Japanese fighter prototype

The Koshiki-2 Experimental Fighter was a prototype fighter aircraft designed by the Tokorozawa Aviation School of the Imperial Japanese Army. It was a single-engined, single-seat biplane and was the first single-seat fighter of wholly Japanese design and construction. Two were built and flown in 1922 and 1923, but no further production followed.

==Design and development==
The Provisional Military Balloon Research Association (PMBRA) (Japanese:Rinji Gunyo Seiki Kikyu Kenkyu Kai) was established at Tokorozawa, Saitama on 30 July 1909 as a joint venture by the Imperial Japanese Army and the Imperial Japanese Navy to develop both lighter-than-air and fixed wing aircraft. It soon became dominated by the Army and developed a series of experimental aircraft as well as coordinating aviation research and aircraft procurement for the Army. The PMBRA was shut down in April 1919, with the Army Aviation School established at the same site. The aircraft research and design capability of the PMBRA was taken over by the Department of Research at the Army Aviation School.

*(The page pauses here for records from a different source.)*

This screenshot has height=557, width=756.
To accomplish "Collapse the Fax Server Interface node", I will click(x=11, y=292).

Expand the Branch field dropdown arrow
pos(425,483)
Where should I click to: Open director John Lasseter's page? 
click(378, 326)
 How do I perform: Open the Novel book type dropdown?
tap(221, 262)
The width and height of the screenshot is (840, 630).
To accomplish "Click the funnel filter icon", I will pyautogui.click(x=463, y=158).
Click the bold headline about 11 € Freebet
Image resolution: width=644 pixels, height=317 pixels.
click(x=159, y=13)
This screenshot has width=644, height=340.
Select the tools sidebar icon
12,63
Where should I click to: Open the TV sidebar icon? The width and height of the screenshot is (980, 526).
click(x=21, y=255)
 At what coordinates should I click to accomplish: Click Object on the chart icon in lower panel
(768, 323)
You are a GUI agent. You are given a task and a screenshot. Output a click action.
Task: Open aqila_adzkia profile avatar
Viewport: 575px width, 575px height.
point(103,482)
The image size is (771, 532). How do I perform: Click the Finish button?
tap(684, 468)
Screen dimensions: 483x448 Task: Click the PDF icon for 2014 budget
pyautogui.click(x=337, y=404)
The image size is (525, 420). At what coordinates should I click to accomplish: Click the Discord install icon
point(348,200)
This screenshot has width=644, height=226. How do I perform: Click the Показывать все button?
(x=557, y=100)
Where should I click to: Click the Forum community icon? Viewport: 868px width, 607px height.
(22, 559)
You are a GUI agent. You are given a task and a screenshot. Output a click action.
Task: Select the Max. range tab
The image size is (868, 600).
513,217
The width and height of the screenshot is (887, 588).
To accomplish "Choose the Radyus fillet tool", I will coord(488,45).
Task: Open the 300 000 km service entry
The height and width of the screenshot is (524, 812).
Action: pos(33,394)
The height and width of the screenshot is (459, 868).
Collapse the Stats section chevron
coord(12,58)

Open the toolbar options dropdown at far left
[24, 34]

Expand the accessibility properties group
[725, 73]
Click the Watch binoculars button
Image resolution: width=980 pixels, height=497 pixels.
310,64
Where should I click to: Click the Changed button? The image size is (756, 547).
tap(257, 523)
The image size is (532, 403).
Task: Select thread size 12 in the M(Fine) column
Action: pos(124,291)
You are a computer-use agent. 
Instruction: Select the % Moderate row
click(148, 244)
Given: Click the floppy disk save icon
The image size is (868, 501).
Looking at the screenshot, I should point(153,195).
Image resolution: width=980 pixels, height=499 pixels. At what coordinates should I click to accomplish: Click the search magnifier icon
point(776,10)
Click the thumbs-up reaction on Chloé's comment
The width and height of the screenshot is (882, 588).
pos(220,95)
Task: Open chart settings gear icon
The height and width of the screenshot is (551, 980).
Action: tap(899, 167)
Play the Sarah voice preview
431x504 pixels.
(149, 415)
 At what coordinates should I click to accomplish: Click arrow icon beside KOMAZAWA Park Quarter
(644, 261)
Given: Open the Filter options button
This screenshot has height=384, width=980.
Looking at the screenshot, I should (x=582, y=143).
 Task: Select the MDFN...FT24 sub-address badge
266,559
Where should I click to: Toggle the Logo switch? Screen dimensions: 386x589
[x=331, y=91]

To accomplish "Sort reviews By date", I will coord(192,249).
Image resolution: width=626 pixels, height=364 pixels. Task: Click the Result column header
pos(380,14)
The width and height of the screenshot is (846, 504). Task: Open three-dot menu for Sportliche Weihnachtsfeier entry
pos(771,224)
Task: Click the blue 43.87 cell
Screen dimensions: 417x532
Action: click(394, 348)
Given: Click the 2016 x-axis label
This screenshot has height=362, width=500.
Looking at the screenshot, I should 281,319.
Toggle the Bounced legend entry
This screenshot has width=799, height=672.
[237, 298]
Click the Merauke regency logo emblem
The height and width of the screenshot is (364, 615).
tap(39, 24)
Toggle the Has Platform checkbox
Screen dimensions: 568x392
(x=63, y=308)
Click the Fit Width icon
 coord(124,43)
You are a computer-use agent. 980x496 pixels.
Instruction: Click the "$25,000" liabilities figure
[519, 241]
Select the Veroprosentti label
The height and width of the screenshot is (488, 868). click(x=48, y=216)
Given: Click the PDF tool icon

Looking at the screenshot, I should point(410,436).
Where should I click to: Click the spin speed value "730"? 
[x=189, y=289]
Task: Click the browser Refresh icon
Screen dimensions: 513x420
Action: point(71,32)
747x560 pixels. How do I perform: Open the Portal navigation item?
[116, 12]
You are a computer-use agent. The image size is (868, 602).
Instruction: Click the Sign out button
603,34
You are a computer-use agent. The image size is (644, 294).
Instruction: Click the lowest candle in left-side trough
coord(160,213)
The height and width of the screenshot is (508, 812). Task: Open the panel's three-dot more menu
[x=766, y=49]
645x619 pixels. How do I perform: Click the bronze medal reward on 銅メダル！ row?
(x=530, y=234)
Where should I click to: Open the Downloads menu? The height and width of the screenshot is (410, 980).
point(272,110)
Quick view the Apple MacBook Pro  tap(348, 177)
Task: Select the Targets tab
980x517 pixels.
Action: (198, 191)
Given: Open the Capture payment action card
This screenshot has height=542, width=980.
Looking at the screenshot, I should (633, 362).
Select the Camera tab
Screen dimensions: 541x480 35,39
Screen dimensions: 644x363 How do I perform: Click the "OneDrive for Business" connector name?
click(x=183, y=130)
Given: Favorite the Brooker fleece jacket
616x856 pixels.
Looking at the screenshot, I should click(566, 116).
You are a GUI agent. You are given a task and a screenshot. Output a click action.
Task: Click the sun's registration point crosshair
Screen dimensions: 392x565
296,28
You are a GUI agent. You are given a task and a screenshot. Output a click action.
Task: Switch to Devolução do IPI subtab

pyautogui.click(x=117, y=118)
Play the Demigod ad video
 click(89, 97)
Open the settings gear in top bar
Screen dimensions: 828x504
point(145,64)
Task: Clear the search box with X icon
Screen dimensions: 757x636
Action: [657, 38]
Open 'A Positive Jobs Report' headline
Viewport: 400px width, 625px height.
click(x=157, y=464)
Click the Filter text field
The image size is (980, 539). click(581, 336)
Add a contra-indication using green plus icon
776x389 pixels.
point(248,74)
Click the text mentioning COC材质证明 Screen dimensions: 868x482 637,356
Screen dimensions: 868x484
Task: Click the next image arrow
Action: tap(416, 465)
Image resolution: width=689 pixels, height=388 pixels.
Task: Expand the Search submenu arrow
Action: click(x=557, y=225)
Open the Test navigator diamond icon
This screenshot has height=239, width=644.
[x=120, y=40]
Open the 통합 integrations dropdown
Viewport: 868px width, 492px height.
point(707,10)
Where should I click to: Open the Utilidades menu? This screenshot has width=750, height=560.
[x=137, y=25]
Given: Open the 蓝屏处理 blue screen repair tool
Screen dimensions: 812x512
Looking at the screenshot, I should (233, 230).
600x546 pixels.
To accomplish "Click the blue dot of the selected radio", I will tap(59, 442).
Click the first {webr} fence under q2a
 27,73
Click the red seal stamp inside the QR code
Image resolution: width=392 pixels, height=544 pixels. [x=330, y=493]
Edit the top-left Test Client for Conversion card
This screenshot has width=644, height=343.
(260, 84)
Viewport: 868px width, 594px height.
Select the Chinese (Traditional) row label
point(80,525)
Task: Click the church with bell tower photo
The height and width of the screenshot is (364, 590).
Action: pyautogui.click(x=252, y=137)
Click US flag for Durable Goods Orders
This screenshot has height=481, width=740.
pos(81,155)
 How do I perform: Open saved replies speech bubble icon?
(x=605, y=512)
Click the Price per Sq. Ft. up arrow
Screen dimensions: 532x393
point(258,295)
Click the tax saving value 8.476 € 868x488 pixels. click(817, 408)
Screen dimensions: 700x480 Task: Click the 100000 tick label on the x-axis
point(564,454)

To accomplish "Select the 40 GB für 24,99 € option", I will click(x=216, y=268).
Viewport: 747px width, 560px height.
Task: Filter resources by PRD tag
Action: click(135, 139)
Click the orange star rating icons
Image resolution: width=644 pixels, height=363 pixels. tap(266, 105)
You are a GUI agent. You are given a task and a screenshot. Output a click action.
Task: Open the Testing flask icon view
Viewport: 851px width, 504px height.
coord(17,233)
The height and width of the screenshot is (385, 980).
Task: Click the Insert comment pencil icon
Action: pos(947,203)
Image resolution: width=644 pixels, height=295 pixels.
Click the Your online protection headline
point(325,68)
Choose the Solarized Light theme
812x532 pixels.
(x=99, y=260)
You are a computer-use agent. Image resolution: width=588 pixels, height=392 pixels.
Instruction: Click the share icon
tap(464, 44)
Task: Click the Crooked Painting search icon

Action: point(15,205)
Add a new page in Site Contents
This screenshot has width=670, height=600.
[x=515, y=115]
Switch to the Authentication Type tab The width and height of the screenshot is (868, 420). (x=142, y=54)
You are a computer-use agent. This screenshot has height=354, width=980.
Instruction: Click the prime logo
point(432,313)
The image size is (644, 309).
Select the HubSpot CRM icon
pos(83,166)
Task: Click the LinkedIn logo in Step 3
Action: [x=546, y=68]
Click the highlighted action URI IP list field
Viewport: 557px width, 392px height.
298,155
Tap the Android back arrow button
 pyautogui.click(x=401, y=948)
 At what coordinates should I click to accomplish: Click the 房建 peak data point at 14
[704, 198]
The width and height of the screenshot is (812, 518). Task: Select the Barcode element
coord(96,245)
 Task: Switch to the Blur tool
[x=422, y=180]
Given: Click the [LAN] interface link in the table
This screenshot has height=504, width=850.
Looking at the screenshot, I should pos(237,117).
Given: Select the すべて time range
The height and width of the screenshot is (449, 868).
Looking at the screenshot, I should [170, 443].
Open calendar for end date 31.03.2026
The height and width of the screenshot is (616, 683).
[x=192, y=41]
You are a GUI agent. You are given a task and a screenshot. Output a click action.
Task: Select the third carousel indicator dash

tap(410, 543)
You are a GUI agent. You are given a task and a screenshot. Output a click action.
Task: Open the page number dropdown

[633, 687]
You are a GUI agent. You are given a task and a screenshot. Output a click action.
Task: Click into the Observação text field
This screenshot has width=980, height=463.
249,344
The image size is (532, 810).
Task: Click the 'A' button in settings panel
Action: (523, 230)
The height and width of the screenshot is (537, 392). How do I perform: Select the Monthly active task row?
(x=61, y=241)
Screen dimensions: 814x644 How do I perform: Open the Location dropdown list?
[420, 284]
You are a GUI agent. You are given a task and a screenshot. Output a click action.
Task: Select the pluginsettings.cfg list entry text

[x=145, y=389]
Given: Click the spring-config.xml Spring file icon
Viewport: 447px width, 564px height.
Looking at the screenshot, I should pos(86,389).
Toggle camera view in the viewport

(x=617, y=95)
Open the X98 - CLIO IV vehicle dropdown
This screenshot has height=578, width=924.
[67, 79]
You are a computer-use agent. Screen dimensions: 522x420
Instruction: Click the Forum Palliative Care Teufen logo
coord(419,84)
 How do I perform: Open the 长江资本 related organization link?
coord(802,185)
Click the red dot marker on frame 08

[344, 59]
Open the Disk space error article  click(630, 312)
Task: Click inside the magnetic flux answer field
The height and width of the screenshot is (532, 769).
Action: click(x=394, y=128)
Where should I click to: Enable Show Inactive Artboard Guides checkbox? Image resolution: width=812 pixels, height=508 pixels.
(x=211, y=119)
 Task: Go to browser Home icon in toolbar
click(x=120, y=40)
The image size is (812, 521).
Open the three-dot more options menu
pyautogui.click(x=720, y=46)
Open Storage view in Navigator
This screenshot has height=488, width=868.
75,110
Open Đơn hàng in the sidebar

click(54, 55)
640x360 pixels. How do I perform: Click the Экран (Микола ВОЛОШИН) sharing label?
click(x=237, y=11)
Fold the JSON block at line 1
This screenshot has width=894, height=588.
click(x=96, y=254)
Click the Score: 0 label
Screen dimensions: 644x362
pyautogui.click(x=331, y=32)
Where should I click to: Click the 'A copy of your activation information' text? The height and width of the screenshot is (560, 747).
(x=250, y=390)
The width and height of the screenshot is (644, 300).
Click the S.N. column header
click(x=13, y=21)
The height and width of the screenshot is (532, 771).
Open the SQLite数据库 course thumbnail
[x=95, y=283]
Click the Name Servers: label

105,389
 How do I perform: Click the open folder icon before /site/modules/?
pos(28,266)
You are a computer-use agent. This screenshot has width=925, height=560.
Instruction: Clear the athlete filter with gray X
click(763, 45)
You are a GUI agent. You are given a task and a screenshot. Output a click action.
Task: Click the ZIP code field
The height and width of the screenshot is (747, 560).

In 1920, the Department of Research started the design of a new single-seat fighter, the Koshiki-2 (School Type 2, as it was designed at the Army Aviation School). The design was a single-engined tractor configuration biplane of wood and fabric construction and of similar design to the French SPAD XIII fighter. It had single-bay wings with single I-shape interplane struts and had an all-moving horizontal tailplane. It was powered by a single 260 hp Salmson 9Z water-cooled radial engine.

The first example was completed and flown in 1922. It was the first single-seat fighter of wholly Japanese design and construction. Its performance was good, reaching a speed of 206 km/h, but, although handling was generally acceptable, the aircraft was found to have poor horizontal stability at low speeds. It was wrecked in a landing accident during the aircraft's fourth flight, when it overshot the landing ground. A second prototype was completed in 1923, but it was found to be still unstable at low speeds, and no further development or construction took place.